- WHAT YOU SHOULD DO
Please return the lines of the records without any change, beginning at the line that has "Image resolution: width=1432" and stopping after the line that has "click(x=240, y=636)". Leave the pictures out of your answer.

- MATERIAL TO PROCESS
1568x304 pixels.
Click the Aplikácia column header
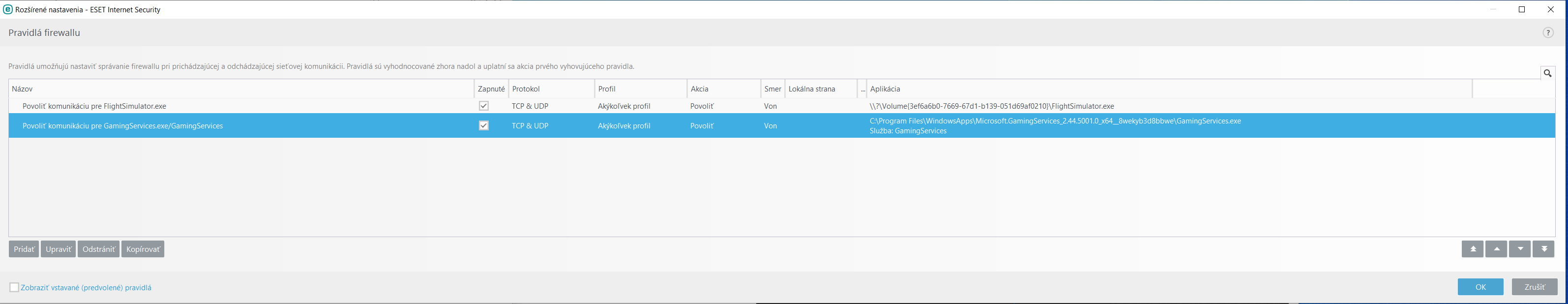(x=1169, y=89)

* * *

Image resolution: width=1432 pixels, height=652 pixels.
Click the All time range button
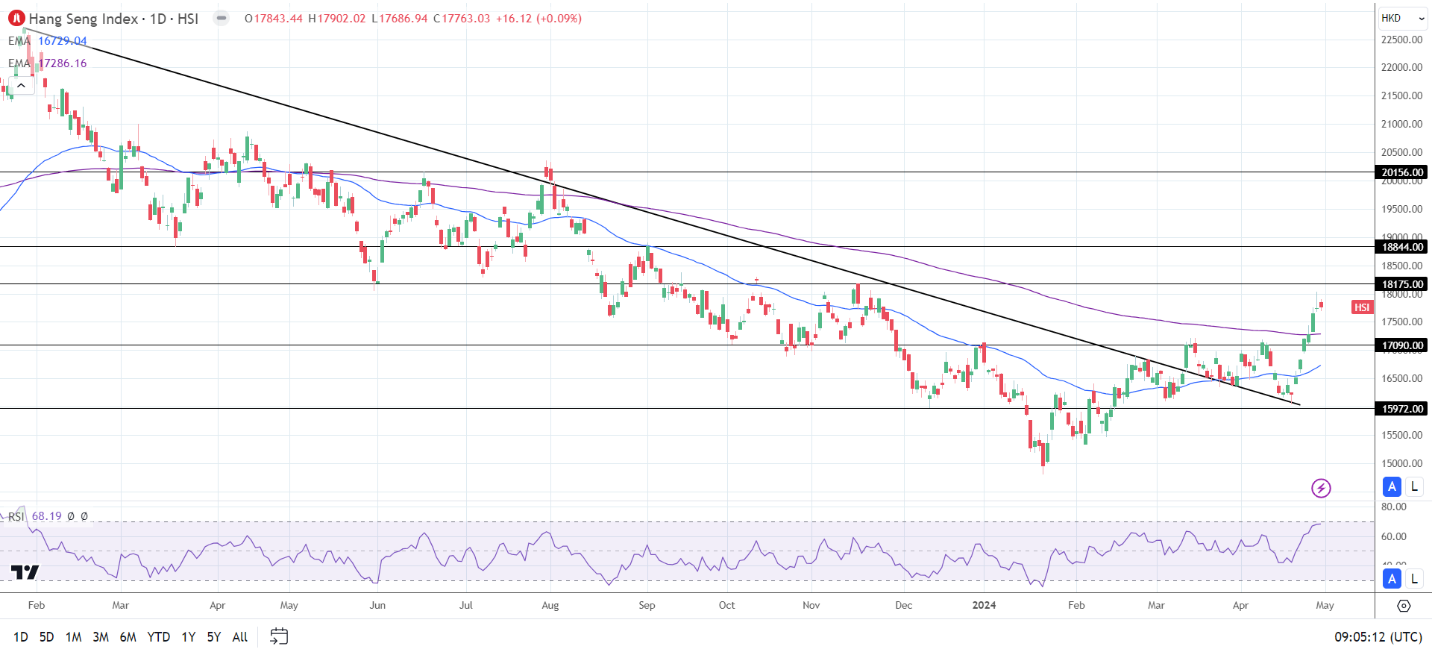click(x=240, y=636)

--

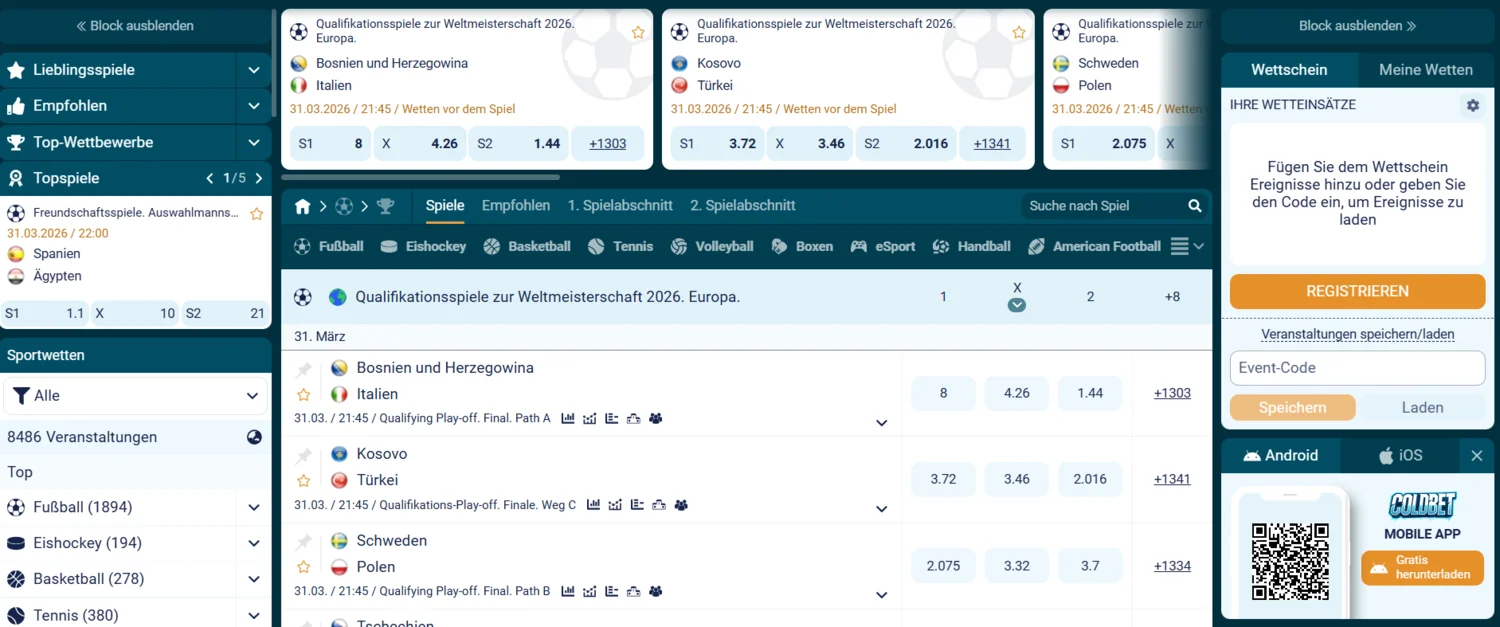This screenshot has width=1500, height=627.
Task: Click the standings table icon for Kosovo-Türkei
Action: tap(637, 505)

- OUTPUT
Image resolution: width=1432 pixels, height=652 pixels.
Click the All time range button
click(x=240, y=636)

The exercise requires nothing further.